Reproduce the part of the data that opens with the line containing "This screenshot has width=480, height=360." and closes with the line containing "coord(158,51)", substituting "Rotate" for "Move" and leaving everything else unchanged.

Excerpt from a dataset
------------------------------------------------

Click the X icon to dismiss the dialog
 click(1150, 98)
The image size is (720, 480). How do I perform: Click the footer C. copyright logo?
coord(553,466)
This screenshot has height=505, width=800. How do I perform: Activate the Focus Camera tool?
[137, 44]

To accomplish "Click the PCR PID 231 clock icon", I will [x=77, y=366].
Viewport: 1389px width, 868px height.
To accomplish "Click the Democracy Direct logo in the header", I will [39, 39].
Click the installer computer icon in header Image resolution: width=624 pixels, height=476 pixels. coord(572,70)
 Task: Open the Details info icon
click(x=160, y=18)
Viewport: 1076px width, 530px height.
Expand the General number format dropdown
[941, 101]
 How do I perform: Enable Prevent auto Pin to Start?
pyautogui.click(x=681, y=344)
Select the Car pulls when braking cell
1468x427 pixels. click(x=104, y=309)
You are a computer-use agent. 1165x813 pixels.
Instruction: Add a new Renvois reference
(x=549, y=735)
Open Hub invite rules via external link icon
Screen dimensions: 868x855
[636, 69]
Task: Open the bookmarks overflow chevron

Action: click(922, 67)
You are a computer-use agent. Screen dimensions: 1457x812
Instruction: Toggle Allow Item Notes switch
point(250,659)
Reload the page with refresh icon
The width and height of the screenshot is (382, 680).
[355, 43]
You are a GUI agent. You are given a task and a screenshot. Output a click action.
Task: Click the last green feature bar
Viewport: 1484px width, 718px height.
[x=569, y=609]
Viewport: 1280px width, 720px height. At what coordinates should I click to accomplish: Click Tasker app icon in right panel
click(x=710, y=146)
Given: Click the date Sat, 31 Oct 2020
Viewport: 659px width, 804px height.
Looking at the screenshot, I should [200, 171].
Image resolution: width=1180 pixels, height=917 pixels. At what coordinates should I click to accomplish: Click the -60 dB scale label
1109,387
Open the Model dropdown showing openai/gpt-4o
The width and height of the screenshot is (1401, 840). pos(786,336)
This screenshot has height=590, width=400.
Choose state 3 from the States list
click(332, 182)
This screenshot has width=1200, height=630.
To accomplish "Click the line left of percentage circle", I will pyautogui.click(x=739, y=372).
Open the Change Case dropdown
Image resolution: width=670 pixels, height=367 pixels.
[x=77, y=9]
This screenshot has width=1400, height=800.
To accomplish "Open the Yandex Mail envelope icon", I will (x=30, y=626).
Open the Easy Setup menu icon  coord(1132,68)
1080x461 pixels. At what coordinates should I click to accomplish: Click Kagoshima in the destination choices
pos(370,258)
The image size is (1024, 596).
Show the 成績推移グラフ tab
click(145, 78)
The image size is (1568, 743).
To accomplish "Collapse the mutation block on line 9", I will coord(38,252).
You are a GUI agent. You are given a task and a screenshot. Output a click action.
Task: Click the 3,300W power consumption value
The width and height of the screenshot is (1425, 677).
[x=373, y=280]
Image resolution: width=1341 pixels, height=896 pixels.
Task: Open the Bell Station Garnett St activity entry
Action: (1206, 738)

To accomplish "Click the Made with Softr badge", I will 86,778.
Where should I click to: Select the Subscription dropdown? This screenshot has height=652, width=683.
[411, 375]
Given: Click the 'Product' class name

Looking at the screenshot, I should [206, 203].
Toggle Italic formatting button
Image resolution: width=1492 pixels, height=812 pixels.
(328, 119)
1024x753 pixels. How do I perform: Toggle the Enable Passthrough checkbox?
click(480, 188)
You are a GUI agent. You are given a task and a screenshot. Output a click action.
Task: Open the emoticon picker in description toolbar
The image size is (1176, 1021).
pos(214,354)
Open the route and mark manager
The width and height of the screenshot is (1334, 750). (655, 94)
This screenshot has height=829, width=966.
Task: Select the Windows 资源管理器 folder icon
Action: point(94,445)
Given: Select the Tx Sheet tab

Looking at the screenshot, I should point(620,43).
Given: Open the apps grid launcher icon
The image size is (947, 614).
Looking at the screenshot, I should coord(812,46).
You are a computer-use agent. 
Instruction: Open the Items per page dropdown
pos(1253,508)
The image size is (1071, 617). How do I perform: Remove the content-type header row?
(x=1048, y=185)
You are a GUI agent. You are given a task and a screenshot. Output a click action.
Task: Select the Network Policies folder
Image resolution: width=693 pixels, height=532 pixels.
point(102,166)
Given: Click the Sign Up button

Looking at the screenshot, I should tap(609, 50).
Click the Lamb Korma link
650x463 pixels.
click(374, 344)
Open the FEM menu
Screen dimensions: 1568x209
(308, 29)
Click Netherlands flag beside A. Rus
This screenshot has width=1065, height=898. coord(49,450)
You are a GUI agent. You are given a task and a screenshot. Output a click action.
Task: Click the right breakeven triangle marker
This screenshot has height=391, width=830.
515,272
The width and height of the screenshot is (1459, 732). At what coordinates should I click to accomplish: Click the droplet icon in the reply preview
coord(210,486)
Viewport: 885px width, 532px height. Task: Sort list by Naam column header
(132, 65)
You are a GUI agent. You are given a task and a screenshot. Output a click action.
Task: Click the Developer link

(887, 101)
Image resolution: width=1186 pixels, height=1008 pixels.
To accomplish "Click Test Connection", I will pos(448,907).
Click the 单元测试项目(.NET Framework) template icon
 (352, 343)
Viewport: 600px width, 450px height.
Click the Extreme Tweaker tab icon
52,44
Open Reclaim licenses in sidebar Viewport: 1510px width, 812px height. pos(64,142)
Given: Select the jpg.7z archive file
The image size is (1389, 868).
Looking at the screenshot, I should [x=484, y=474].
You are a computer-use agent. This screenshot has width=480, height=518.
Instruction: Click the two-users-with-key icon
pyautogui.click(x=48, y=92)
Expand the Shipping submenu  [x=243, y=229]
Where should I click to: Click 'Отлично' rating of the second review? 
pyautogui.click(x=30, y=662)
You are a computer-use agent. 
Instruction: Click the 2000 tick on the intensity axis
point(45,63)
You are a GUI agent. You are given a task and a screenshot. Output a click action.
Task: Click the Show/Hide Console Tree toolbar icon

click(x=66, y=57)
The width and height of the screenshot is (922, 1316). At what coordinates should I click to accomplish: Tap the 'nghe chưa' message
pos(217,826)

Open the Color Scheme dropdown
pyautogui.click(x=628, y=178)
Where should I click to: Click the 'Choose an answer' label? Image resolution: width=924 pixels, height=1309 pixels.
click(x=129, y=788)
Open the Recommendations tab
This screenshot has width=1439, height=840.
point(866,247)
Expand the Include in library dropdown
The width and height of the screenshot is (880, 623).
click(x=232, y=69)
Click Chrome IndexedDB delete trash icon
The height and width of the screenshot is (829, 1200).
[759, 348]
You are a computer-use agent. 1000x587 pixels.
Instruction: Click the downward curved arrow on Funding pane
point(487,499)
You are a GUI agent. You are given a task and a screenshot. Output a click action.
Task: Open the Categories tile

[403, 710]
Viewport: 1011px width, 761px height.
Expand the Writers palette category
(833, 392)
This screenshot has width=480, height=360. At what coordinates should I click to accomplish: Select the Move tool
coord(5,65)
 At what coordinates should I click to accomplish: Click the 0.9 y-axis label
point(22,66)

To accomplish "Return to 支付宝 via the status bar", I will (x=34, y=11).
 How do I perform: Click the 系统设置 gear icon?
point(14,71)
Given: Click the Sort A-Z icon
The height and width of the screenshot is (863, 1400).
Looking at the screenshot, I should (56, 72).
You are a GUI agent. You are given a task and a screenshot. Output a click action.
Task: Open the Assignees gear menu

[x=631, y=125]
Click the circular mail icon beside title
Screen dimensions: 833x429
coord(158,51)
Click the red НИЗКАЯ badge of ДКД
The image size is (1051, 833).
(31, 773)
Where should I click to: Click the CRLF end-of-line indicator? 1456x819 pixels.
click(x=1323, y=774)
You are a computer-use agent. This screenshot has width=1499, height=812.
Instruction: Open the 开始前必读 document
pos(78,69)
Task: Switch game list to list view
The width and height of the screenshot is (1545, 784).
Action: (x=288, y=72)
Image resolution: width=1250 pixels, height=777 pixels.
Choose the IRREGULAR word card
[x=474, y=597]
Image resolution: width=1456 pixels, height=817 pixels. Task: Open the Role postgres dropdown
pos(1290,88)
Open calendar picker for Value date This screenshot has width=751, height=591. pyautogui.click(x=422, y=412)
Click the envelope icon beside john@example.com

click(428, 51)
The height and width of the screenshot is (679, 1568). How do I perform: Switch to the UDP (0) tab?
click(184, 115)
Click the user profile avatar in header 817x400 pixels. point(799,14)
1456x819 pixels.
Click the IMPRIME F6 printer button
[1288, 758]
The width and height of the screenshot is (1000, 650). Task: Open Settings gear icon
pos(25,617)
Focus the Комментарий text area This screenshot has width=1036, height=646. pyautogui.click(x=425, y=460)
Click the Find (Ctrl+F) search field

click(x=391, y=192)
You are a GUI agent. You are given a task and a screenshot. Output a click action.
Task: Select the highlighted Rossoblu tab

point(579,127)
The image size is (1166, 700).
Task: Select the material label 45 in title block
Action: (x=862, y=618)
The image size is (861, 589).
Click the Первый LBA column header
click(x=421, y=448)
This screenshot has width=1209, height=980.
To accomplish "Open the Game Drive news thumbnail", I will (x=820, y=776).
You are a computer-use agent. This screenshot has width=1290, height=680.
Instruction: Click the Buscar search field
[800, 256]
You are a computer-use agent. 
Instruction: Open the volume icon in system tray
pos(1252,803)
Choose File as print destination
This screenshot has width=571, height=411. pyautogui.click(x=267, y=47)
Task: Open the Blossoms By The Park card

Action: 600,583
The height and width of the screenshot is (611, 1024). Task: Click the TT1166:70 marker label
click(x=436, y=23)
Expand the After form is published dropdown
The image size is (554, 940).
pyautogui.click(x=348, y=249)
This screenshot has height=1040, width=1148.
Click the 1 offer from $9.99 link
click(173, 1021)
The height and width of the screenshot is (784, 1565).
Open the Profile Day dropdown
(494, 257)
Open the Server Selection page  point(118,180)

------------------------------------------------

**Task answer**
This screenshot has width=480, height=360. At what coordinates should I click to accomplish: Select the Rotate tool
coord(5,65)
 At what coordinates should I click to accomplish: Click the 0.9 y-axis label
point(22,66)

To accomplish "Return to 支付宝 via the status bar", I will (x=34, y=11).
 How do I perform: Click the 系统设置 gear icon?
point(14,71)
Given: Click the Sort A-Z icon
The height and width of the screenshot is (863, 1400).
Looking at the screenshot, I should (56, 72).
You are a GUI agent. You are given a task and a screenshot. Output a click action.
Task: Open the Assignees gear menu

[x=631, y=125]
Click the circular mail icon beside title
Screen dimensions: 833x429
coord(158,51)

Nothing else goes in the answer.